His heart lurched into another gear. This girl was wonderful.
“‘Creation is an act of sheer will,’” she quoted. The expression on her face was unchanged. He tried to take a mental photograph of her and wondered how old she was. Maybe twenty-two or twenty-three.
“Ten pounds twenty, please, mate.”
The drinks stood on the soggy beer mat with their bubbles rising.
“This is my favorite song,” she said, pointing at the air above her. The music swirled. “That was a nice thing you did yesterday. In the bakery.”
Oh jeez, he thought, I’m going red. He suddenly felt very hot.
“It was nothing,” he said, trying to laugh, before panicking, tucking the crisps under his arm and collecting up all three pints with his small hands, not without some frenzied spillage, nodding his goodbye and rushing back to his friends. Setting the drinks awkwardly on the table, he turned back toward the bar, but the girl with bloodred hair wasn’t looking.
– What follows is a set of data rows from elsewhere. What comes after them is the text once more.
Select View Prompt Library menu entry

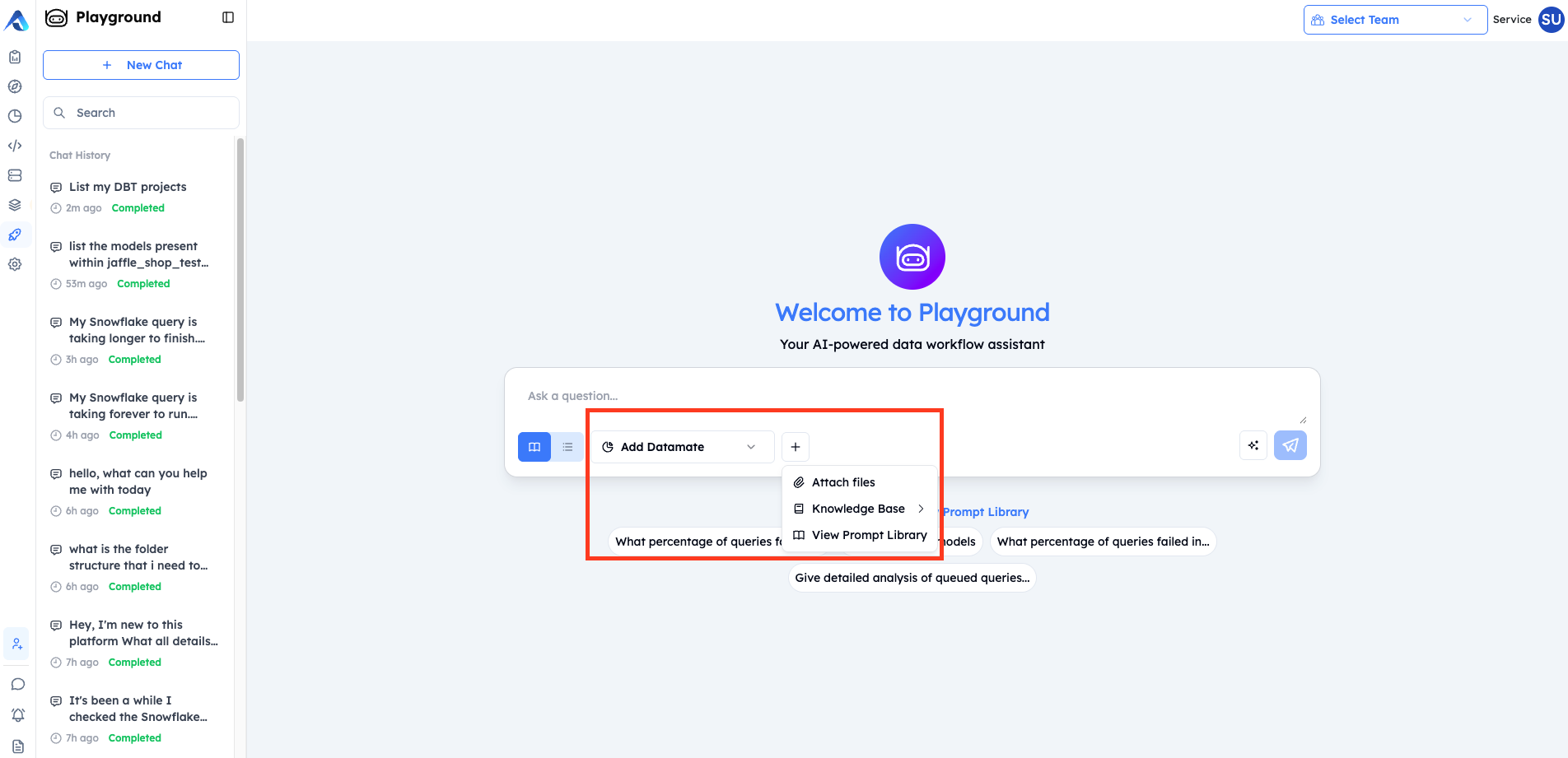(x=869, y=535)
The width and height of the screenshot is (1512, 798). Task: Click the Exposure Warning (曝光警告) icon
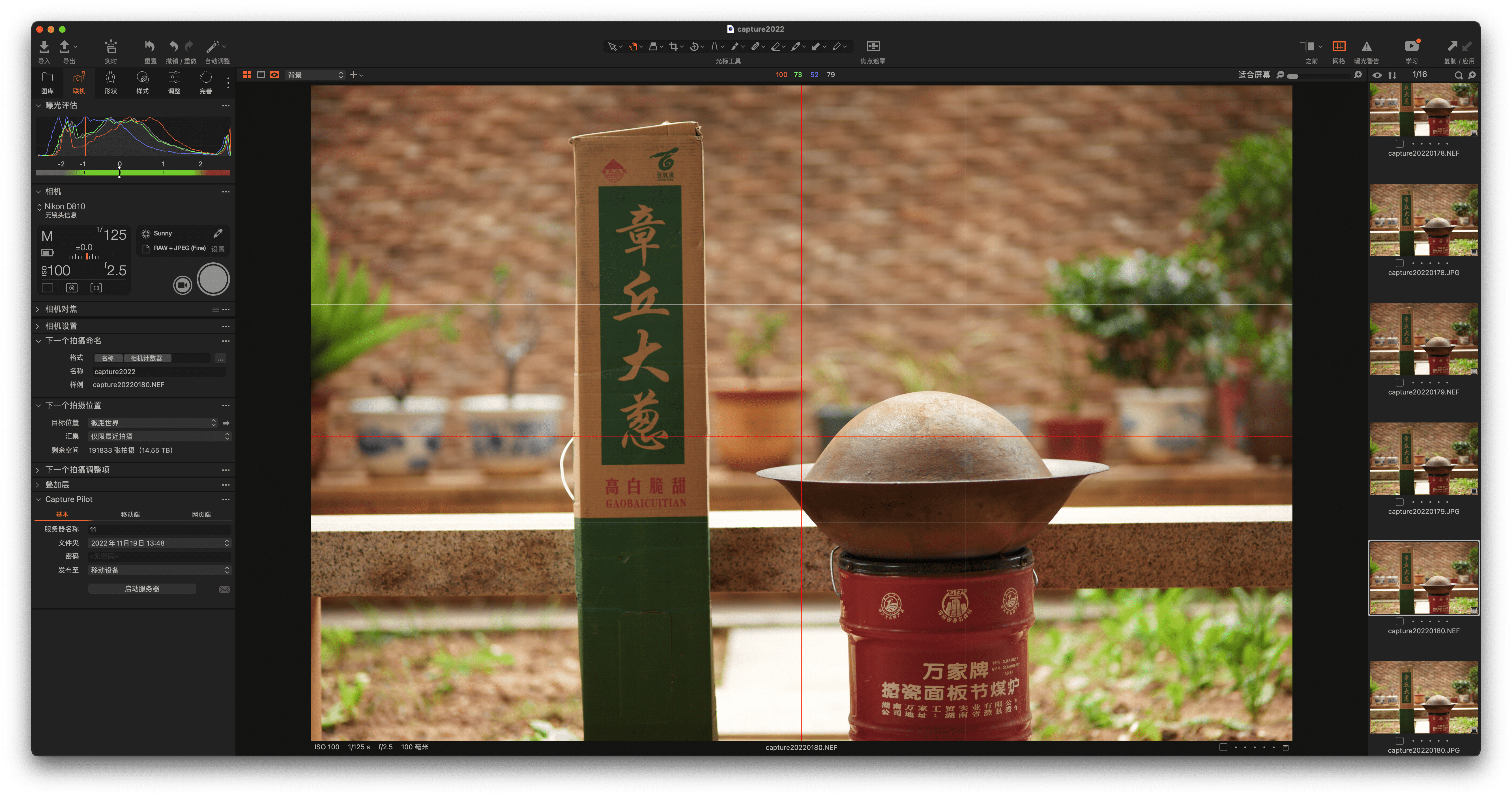[1367, 46]
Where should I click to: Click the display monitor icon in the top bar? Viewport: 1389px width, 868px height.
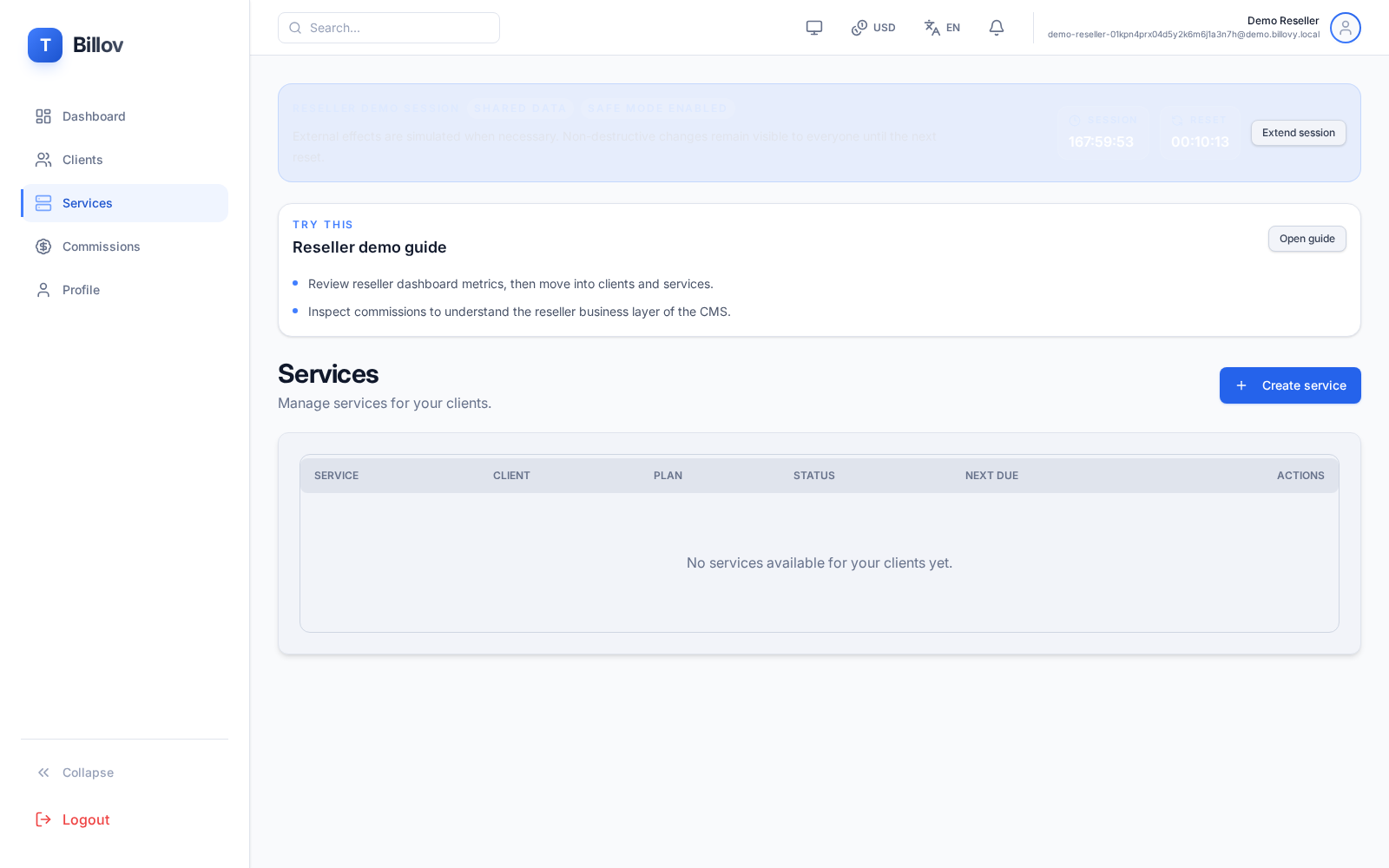coord(813,27)
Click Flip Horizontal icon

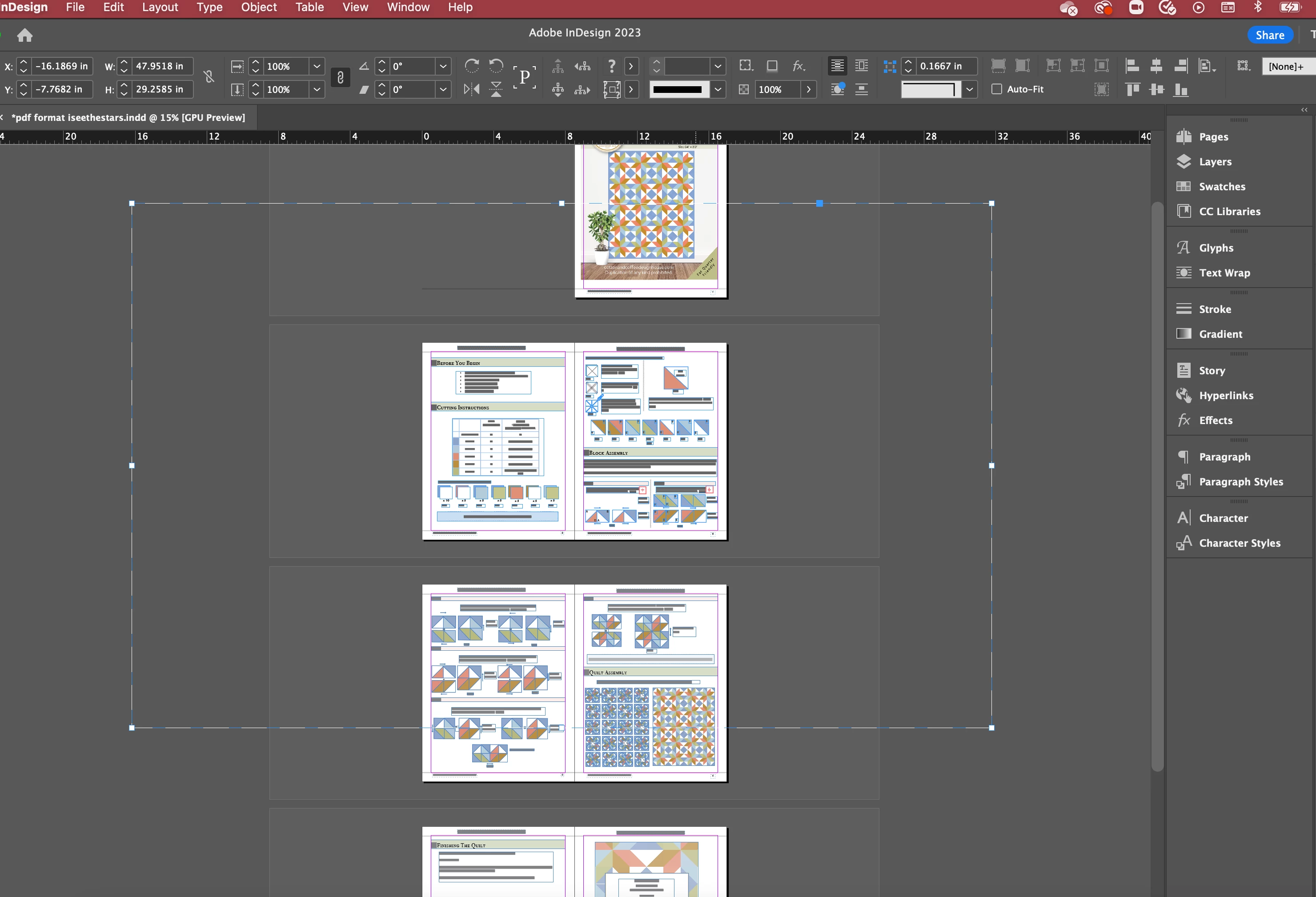coord(471,89)
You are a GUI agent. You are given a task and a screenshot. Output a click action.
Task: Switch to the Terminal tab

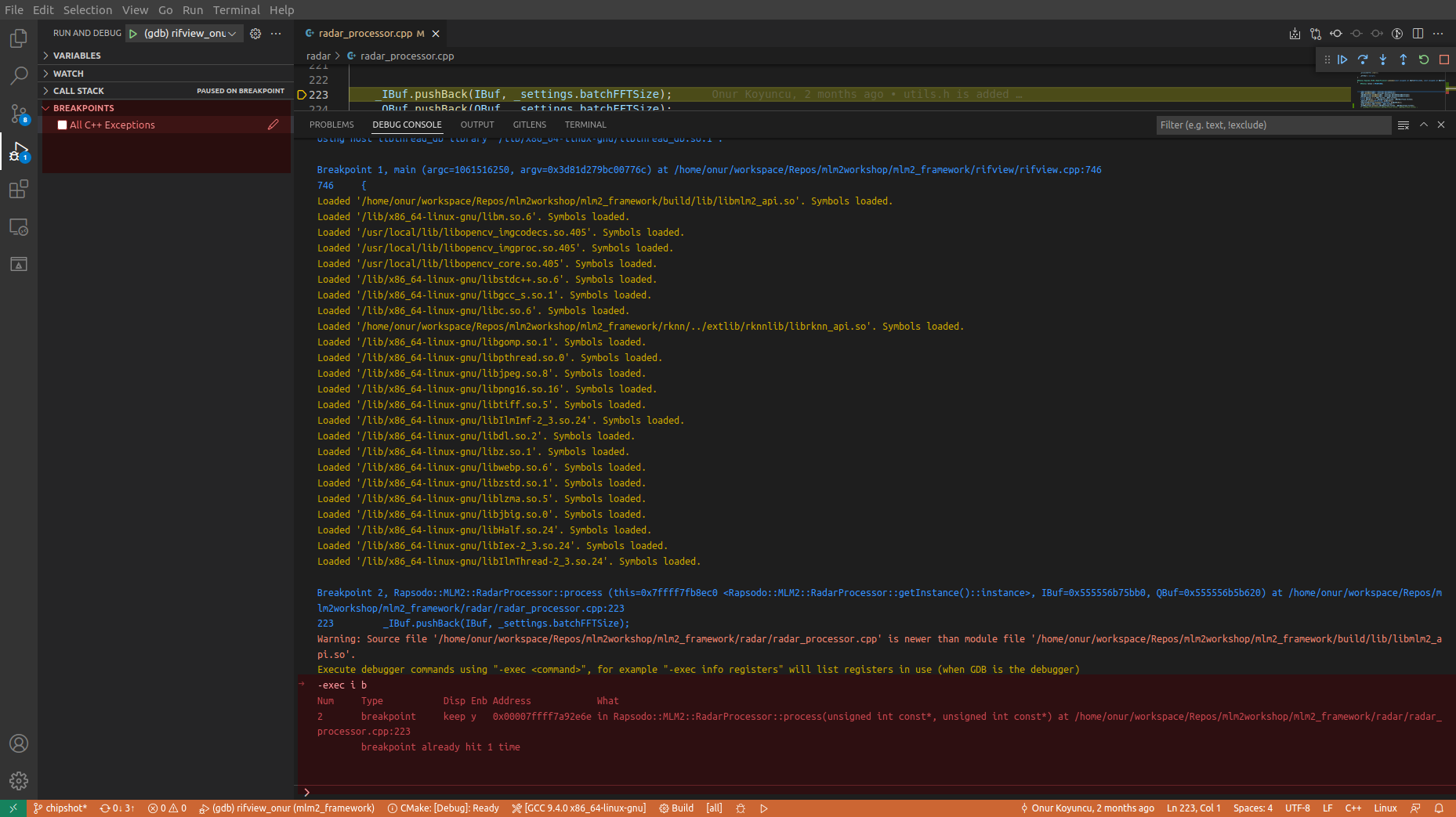[x=585, y=125]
She had her arms flat on the bar and was rising up and down on her toes, talking to the barman.
“How many do you reckon we’ll see on Friday?” said Blotchy, but Sam wasn’t concentrating. The wonderful chemicals of excitement released through his blood, even though he’d been a complete idiot. He’d forgotten how they felt.
“Sam?”
He should go back and talk to her. This was her favorite song, and it was his too. How often did the universe throw such a coincidence at two people? And what were the odds of her seeing him in the bakery? It had to be a sign.
“Huh?”
“How many meteors do you think we’ll see Friday night? The guys are running a sweepstake.”
The girl collected her drink and Sam was surprised to see her carrying a pint of Guinness back to her table. She was tucked away in the alcove in the corner of the pub, next to the fireplace. She picked up a book, the title of which was obscured in the low light.